Reid is a friend of the Sloane son Douglas. Reid's family is wealthy because of a successful strike of silver, not from old money. So he has been sent to the best schools to learn how to act in high society. At school  for some reason he is rescued by Douglas, and thereafter follows him as an example and is a faithful friend. It's not until Rosalind is a maid at Sloane house that he starts becoming uncomfortable with Douglas' ways and he tries to protect her, later learning why she is there. Because the Sloanes are old society and have built a position of power they can get away with pretty much anything.

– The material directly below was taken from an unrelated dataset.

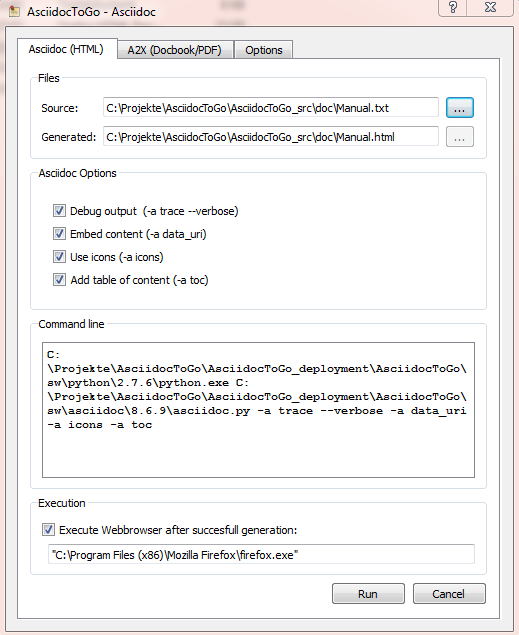Click the Debug output option label
Image resolution: width=519 pixels, height=635 pixels.
click(154, 211)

The writing is good and the characters are dimensional. For the most part I felt that the atmosphere was much too dark though. There were excellent lessons of faith and God's love interspersed throughout the story, but it felt like they were just dropped in. It wasn't until near the end of the book that you start to feel some light come into the story.

When we step out of our comfort zone we experience personal growth. Rosalind found out that she could do things that she would never have thought otherwise. The lack of Mother's love and caring showed with both characters. There were no loving dialogs from Rosalind's Mother in letters from home.  In Reid's Mother's case, she didn't check in on his younger brother until it was too late and his illness killed him.  I suppose that the feeling of aloneness would not have been so strong without  the family's absence.  The other thing that bothered me was that Rosalind didn't have many clues from Miranda's letters home as to what might have happened to her.  But when she writes home she withholds information and doesn't tell them things - so if she goes missing they would have the same problems.

I find it hard to say that I don't like a book. I read it through and look for the good points. I'm somewhat curious about the other characters in the story and what happens to them in the books to follow, but I wouldn't go out of my way to find them.  Maybe it's me, but this one just didn't hit me right. Even though I am a fan of the underdog, I feel this time it was overdone.

Disclosure of Material Connection: I received this book free from the publisher (Zondervan) through the BookLook Bloggers book review bloggers program. I was not required to write a positive review. The opinions I have expressed are my own. I am disclosing this in accordance with the Federal Trade Commission’s 16 CFR, Part 255 : “Guides Concerning the Use of Endorsements and Testimonials in Advertising.”